▶ TEXT UNDER STUDY
The Royal Fair was established under a royal warrant in June 1850 as a cattle show held in the area known as El Calvario, to the north of the city in the direction of San Roque. The area was devoid of buildings at the time and was the starting point of a popular pilgrimage known as Los Pinos. According to the poster and various contemporary writers, the first fair included fireworks, ship regattas, horse performances and even a bullfight called the toro de la veta, which was banned a few years later. In addition to the entertainments and the cattle show, goods and craftworks from all parts of the Campo de Gibraltar could be bought at the fair.

The fair soon became very popular both in the city and neighboring towns. Some of the temporary stalls erected for the annual show became permanent fixtures, which citizens of Algeciras visited on summer evenings. Seven years after the first fair was held, Algeciras's first permanent bullring was constructed in its vicinity but had to be torn down after a few years because of problems with its construction. The La Perseverancia bullring was built to replace it in 1866. In 1877 a promenade called the Alameda de la Feria was constructed and had to be extended in 1914 to accommodate the number of people using it.

No fair was held from 1915 to 1918, 1940 to 1945, nor since 2020.

The site of the fair was moved in 1957 to a field north of the Parque María Cristina, due to pressure from development on its former location in El Calvario. The fairground was entered through the park grounds, which were illuminated at night to facilitate drivers and horse riders.

▶ EXERCISE OBJECTIVE
Please write the next part of the passage on the Royal Fair of Algeciras, picking up after its final sentence about the illuminated park grounds.

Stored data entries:
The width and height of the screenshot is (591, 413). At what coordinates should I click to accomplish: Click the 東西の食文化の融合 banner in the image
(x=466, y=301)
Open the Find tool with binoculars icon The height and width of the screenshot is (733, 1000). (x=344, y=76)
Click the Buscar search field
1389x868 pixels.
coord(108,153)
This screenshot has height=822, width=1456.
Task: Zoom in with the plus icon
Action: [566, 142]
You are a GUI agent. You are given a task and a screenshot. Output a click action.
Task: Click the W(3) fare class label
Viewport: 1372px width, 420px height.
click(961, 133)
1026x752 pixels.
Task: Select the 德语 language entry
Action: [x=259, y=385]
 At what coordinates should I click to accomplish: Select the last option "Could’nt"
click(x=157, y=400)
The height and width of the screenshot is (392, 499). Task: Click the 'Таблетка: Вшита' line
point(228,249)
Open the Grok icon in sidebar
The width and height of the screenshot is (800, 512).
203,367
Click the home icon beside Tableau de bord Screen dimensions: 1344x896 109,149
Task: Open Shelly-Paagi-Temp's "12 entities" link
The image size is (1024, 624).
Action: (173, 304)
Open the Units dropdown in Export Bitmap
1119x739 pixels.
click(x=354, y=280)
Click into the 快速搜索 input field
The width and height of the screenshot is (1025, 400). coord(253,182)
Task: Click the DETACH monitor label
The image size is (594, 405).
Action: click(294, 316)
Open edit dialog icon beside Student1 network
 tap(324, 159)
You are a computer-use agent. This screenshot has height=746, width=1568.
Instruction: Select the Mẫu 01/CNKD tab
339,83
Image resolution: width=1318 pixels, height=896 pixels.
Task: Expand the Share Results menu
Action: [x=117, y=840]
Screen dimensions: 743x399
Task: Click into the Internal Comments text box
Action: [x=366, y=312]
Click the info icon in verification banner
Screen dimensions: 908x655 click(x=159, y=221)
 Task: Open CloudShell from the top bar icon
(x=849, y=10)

▶ ANSWER TO THIS TASK
==Current fairground==

In 1967, the Royal Fair moved again, once more due to the demands on land in Algeciras, to a then-undeveloped area on the outskirts of the city next to the Carretera de Málaga, in the area called Las Colinas. The old fairground was completely built over, as was a large part of the park, which had the Avenida de Francisco Franco (now the Avenida de las Fuerzas Armadas) built across its western side. The new Las Palomas bullring was built adjacent to the fairground in 1969; it would eventually replace La Perseverancia, which was demolished in 1976. The fair's new location was heavily criticised at the time, as it was thought by many to be too far from the city, but the continued expansion of Algeciras has meant that it is now surrounded by built-up areas within the city limits.

The fair is regarded as the most important festival in the area and, according to the mayor of Algeciras, is "a landmark not only in the Campo de Gibraltar, but in [the whole of] Andalusia". It is normally held over ten days in June with one of its days being a local holiday. Due to the city's economic problems, the 2013 fair was three days shorter than usual as a cost-cutting measure.